As with so many poems in this collection, the music is masterful, beginning with "freight train / fretful // complains, stomach ache" and moving in the next stanza to "spasmodic / poet, put / spurts of static." After a third stanza of "valvéd voice / love, opium / sum," in the fourth stanza, the diction is pushed to include hyphenated words ("boist-erous—steroidal—caesura-ic"), enacting the "split signatures" and the "stomping [feet]" that "wake the student up." These "great spurts of static" that a poet is reminded to put into her verse are not unlike life's challenges that can either wake us up or cause us to "expire // there— …/…/…like kittens soothed to sleep—"

Much of Baranow's optimism is rooted in her observations of nature, which continually presents life emerging from death. When her neighbor's hundred-year-old oak tree topples, she sees that her own had been starved for sunlight and can now experience a rebirth.

Spring, Despite

After our neighbor's coastal oaks collapsed,

our own felt the sun again.


Their long limbs, splotched with lichen

grew new stems.


Even the 100-year-old oak by the kitchen door,

its spine bent and twisted,


sent, somehow,

a sprout from its arthritic back.


Looking at it from within my own soft casing,

I imagine the pressure


as it burst its bark,

feel the bough suck sap from its veins.


Quarantined by the nation's state,

I can't help but check each day


on this late life birth,

this thorny bouquet.

Reading Szymborska in a Time of Plague stands as witness to the resilience of the human spirit and dreams of a good world in the end. In the final poem, "Prayer," the Taoist in the poet comes to the front, accepting the way things are as a form of grace the universe provides:

Tonight a full moon lights the ridge

across the valley, where a cloud hovers.

The houses are dark at this late hour.


The outraged have gone home to sleep,

their placards laid by the door.


Let them sleep.


Let the grieving leave off their tears

for a brief space. Let the news

that breaks lie silent.


Let the guilty get a sleep's reprieve.

Let the judges and the mobs rest

together. Let the moth forego the flame,

the wound let go its pain.


Let quiet hours pass without a stir

while earth repairs.


Let dawn lean over us like a mother

reluctant to disturb, who must

lay a gentle hand upon us.

It is with a gentle hand that this collection is written—no acrobatics or overly wrought language—simply performing the necessary task of bearing witness through poetry to our humanity in the midst of life's devastations. For this reader, Baranow's Reading Szymborska in a Time of Plague is delightful and a necessary book in these difficult days. Reading it gave me hope.

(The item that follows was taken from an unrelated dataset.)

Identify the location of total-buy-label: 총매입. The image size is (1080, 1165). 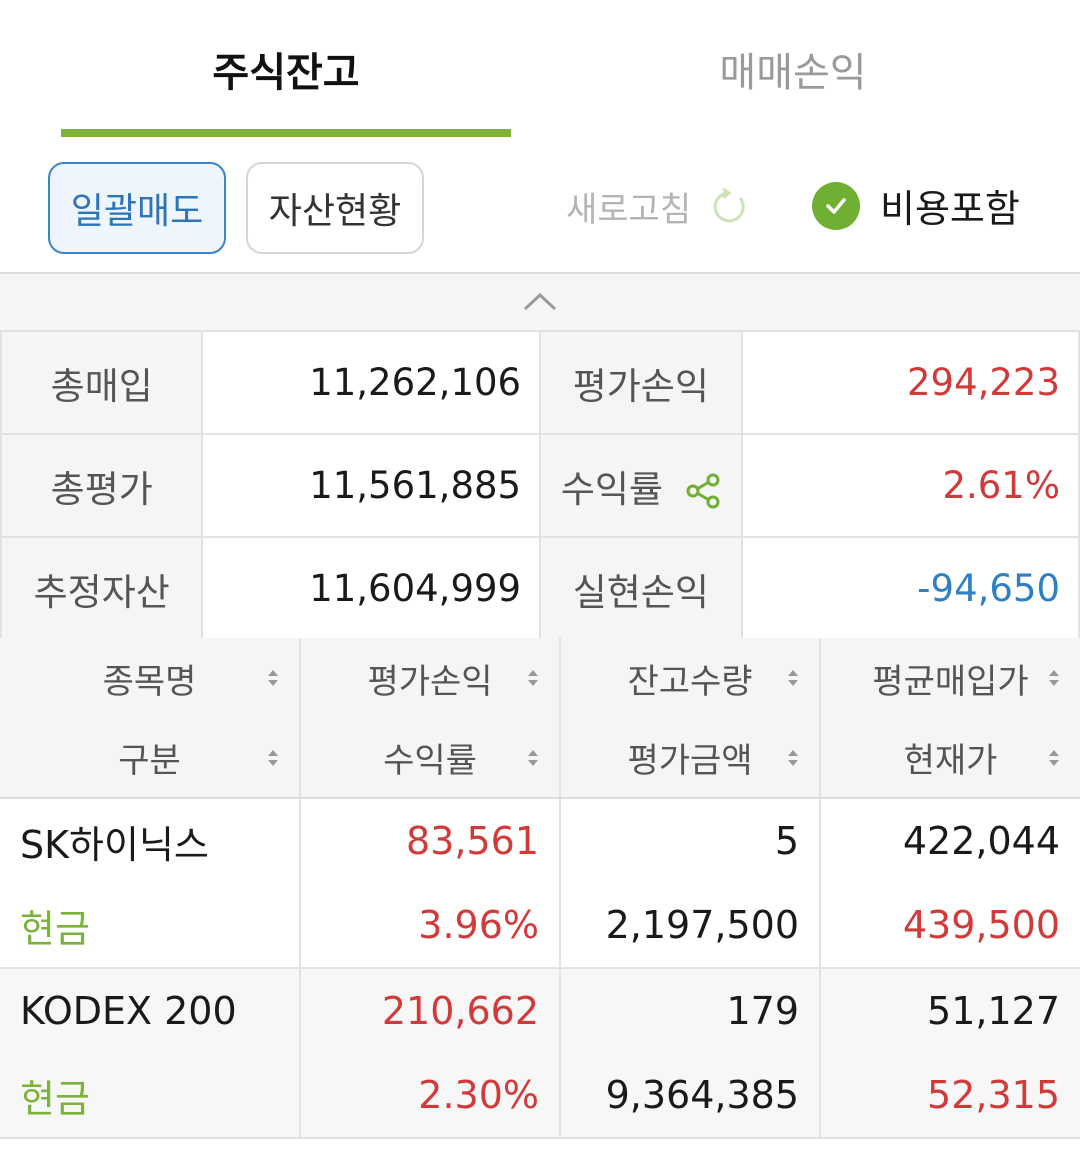
(102, 382).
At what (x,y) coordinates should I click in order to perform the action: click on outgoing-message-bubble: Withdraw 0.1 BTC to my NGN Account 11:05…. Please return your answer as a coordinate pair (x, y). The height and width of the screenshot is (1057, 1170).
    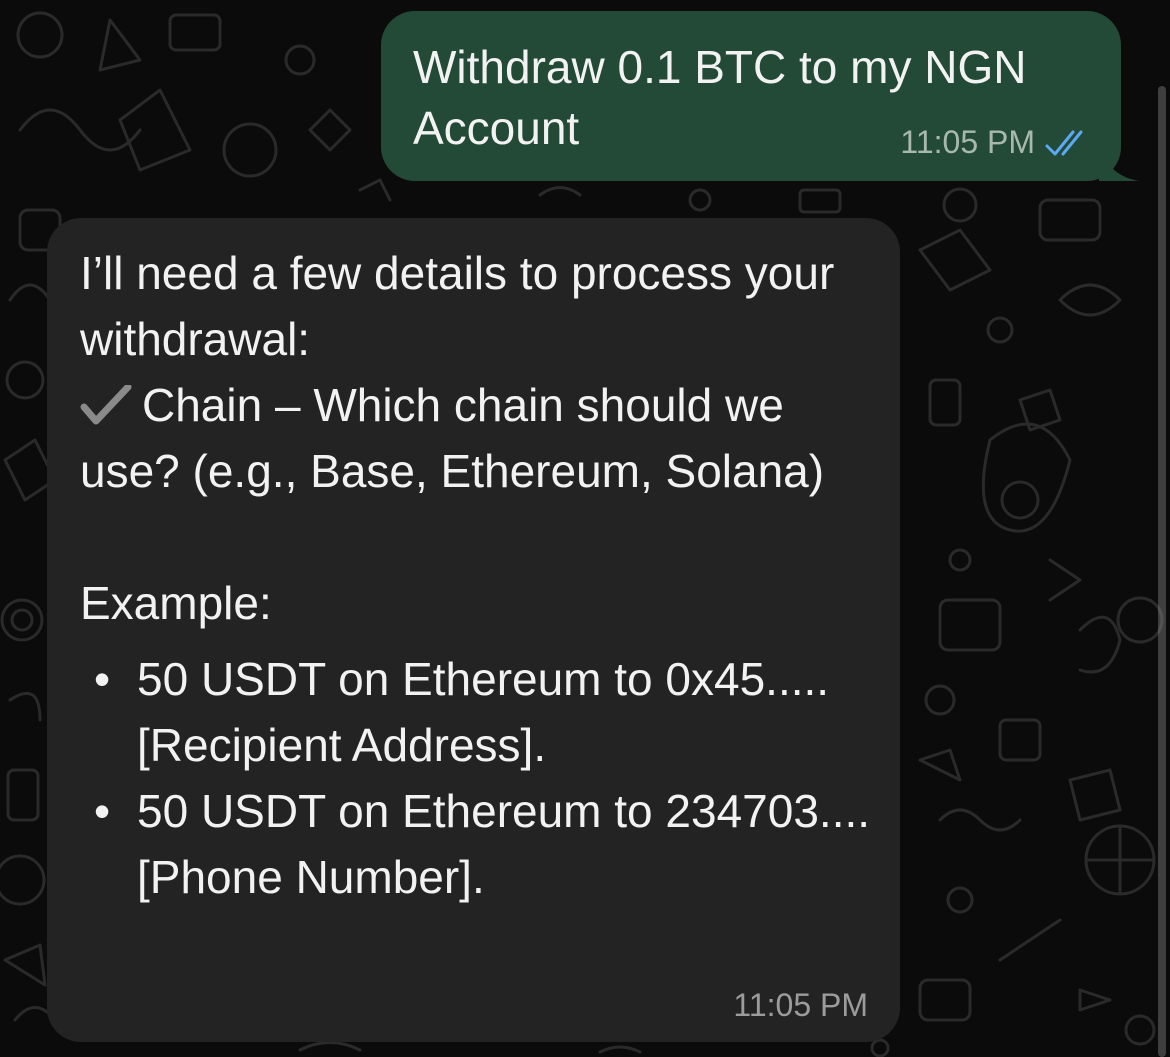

Terry Lucas's new book is Everything: New and Selected Poems, winner of the 2025 Blue Light Book Award. His previous works include two prize-winning chapbooks, If They Have Ears to Hear and Altar Call, in addition to three full-length collections: In This Room, Dharma Rain, and with photographer Gary Topper, The Thing Itself. His poetry has appeared in journals, including Alaska Quarterly Review, Best New Poets, and The Sun. Terry Lucas is Poet Laureate Emeritus of Marin County California and a freelance poetry coach. He lives in Massachusetts.